* [Vorliegender Text]
:::

Graz - Die europäische Industrie ist, um auf dem Weltmarkt konkurrenzfähig zu sein, auf Forschung, Entwicklung und Mut für das Neue angewiesen. "Wer unbekanntes Gelände betreten will, muss auch eine gewisses Bereitschaft zum Risiko mitbringen, das gilt auch für die Forschung", ist der deutsche Physik-Nobelpreisträger Johannes Georg Bednorz überzeugt. Der Keynote-Speaker auf der am Mittwoch eröffneten Europäischen Rohstoffkonferenz EUMICON vermisst diese Risikobereitschaft zunehmend sowohl in der europäischen Forschung als auch in der Industrie, wie er im Pressegespräch am Dienstagabend schilderte.

Sie folgten kühn ihrer Intuition, ließen sich auf ein Unterfangen mit ungewissem Ausgang ein und verfolgten hartnäckig ihre Idee: Das brachte die beiden Forscher Karl Alexander Müller und Johannes Georg Bednorz 1986 auf die Spur eines neuartigen Hochtemperatursupraleiters in Keramiken aus Kupferoxiden, der widerstandslosen Stromfluss bei weitaus höheren Temperaturen als bisher ermöglicht. Das Nobelkomitee würdigte Müller und Bednorz schon ein Jahr nach ihrer Entdeckung. Ihren damaligen Erfolg führt Bednorz nicht zuletzt auf die Bereitschaft zurück, Neuland zu betreten und Versagensängste über Bord zu werfen. "Was heute in der europäischen Forschung fehlt, ist auch die Zeit, etwas Außerordentliches zu probieren, auf Entdeckungsreise zu gehen", konstatierte der Nobelpreisträger. Im Vergleich zu den 1980er-Jahren gebe es für die risikoreichere und langfristig angelegte Grundlagenforschung auch von der Industrie zunehmend weniger Freiraum.

:::

* [Ausgelesene Datensätze]
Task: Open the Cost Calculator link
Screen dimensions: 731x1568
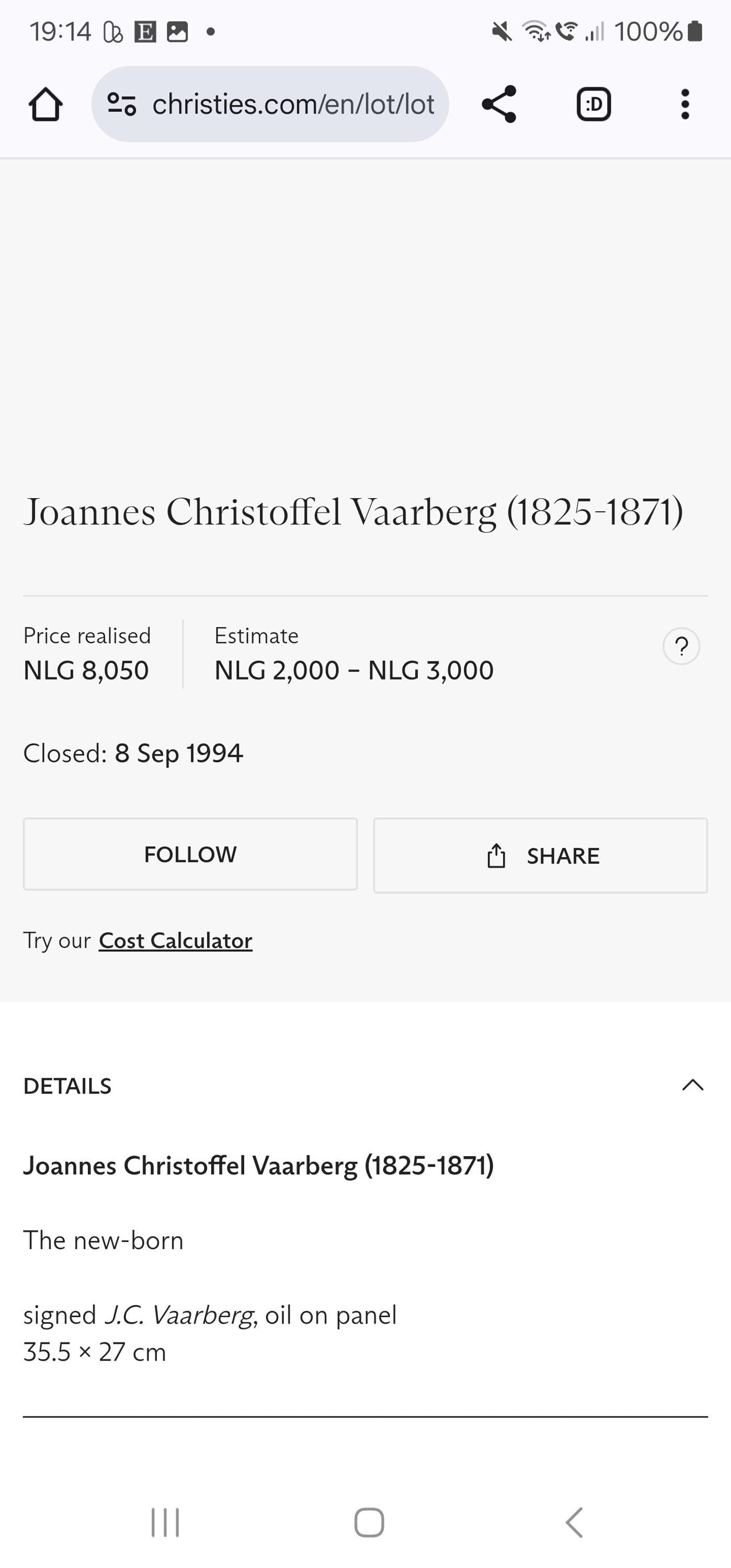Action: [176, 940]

:::

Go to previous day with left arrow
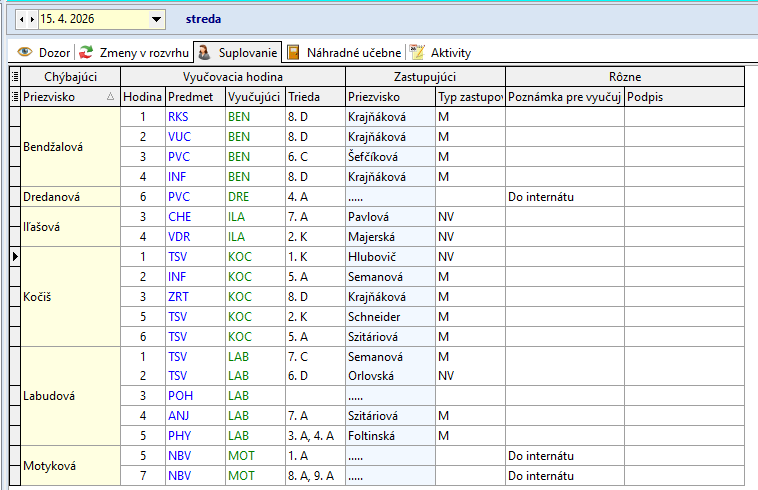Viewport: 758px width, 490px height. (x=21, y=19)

:::

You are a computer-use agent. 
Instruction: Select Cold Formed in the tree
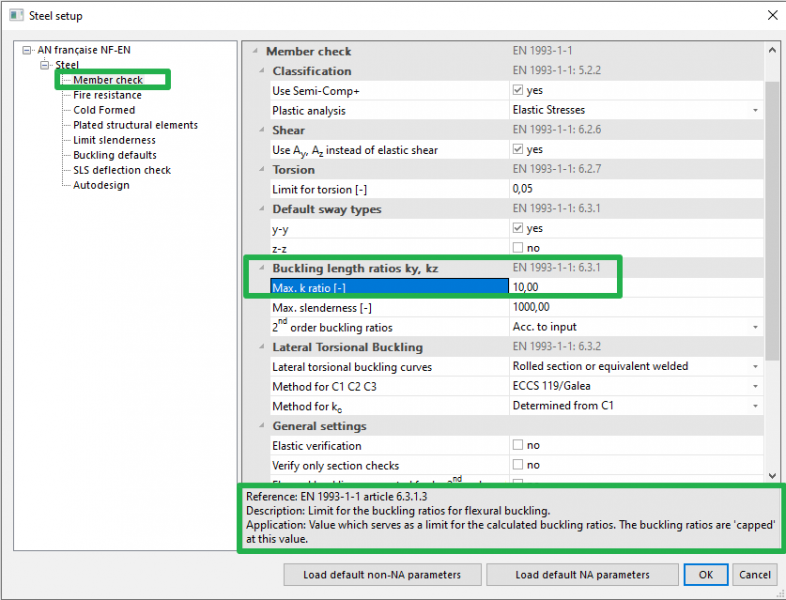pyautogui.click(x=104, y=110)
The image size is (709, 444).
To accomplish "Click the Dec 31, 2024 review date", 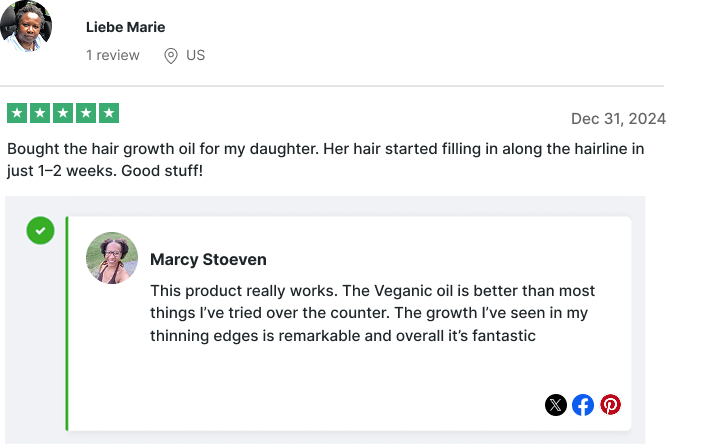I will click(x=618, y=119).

:::

* [Arbeitsauftrag]
In welchem Jahr kamen Karl Alexander Müller und Johannes Georg Bednorz laut dem Bericht über die Rohstoffkonferenz EUMICON einem neuartigen Hochtemperatursupraleiter auf die Spur?

* [Gelöste Aufgabe]
Im Jahr 1986.